- _WRITTEN TASK_
Reproduce the part of the piece on Lord Byron's early life starting with "His emotionally unstable" and going on through "joy remember’d well!", word for word.

- _EXCERPT_
───

My college poetry instructor allowed the class to simply skim over the early biography of Lord Byron. I think this move enabled us to become more curious about the poet’s life. Ever since that class, I’ve enjoyed the Romantic poets even more.
George Gordon Noel Byron was born in London on January 22, 1788. His father was the fortune hunting widower, Captain John (Mad Jack) Byron. His mother was the impoverished heiress, Catherine Gordon of Gight. After the death of his father, Byron, and mother moved to Aberdeen.
His emotionally unstable mother raised him in an atmosphere of temper, insensitivity, and pride which was, at times softened by bouts of excessive tenderness. She often taunted him about his club foot. When he was allowed schooling, the young Byron developed a passion for history and reading. His Presbyterian nurse seeded a fascination with Calvinist views of predestination and innate evil.
Sun of the Sleepless!
Sun of the sleepless! melancholy star!
Whose tearful beam glows tremulously far,
That show’st the darkness thou canst not dispel,
How like art thou to joy remember’d well!
So gleams the past, the light of other days,
Which shines, but warms not with its powerless rays;
A night-beam Sorrow watcheth to behold,
Distinct but distant — clear — but, oh how cold!
The death of his first romantic crush, cousin Margaret Parker in 1802, propelled Byron into his first efforts in poetry with “On the Death of a Young Lady”.

───

- _DATA EXTRACT_

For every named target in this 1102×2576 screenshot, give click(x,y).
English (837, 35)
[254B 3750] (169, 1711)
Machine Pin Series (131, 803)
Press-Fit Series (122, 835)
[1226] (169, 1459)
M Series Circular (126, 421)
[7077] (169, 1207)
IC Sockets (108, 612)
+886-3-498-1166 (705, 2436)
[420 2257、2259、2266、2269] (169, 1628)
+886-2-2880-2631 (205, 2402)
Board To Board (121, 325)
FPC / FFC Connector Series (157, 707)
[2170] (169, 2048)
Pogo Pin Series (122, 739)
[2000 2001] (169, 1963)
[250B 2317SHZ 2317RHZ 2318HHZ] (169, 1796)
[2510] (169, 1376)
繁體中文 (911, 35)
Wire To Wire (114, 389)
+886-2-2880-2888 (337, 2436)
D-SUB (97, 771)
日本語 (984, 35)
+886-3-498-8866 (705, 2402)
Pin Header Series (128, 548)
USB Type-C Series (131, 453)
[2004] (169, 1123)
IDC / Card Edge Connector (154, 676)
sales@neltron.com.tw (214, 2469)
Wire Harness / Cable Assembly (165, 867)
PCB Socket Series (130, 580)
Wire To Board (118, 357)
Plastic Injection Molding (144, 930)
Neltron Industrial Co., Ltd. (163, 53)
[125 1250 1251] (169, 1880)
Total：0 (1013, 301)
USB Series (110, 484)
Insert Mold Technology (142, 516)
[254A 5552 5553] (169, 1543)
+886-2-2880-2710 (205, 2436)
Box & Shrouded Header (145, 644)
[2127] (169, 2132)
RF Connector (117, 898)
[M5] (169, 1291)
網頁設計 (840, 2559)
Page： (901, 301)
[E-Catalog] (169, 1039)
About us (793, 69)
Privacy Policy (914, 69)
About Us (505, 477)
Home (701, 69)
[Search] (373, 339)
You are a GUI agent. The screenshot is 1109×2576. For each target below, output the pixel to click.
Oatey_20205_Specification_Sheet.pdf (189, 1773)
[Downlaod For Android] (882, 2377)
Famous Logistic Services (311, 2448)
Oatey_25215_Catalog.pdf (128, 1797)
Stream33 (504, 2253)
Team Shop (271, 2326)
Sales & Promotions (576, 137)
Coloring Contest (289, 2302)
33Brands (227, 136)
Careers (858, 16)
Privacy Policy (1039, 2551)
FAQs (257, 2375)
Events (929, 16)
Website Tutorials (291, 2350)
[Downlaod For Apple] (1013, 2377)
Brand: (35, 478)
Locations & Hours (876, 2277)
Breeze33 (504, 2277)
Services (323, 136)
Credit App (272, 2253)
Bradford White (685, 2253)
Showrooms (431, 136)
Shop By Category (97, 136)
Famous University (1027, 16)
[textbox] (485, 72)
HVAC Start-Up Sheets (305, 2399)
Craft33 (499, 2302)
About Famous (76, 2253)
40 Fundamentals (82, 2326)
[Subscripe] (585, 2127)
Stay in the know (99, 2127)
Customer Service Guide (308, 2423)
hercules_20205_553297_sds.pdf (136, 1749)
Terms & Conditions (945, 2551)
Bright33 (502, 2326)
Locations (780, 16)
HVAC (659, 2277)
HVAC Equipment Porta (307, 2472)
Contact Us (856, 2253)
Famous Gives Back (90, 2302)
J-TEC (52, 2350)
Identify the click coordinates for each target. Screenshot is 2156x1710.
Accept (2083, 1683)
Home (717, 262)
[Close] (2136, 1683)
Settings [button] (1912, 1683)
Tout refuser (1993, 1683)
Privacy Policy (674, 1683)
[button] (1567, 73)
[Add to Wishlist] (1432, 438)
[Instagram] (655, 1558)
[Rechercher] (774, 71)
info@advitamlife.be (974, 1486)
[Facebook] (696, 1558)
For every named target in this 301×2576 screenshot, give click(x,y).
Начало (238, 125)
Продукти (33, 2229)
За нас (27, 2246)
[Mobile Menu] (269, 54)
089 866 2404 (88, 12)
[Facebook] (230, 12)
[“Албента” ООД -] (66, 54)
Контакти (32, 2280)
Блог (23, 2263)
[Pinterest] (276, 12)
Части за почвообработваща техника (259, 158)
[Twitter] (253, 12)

───

- _CORRECT RESULT_
His emotionally unstable mother raised him in an atmosphere of temper, insensitivity, and pride which was, at times softened by bouts of excessive tenderness. She often taunted him about his club foot. When he was allowed schooling, the young Byron developed a passion for history and reading. His Presbyterian nurse seeded a fascination with Calvinist views of predestination and innate evil.
Sun of the Sleepless!
Sun of the sleepless! melancholy star!
Whose tearful beam glows tremulously far,
That show’st the darkness thou canst not dispel,
How like art thou to joy remember’d well!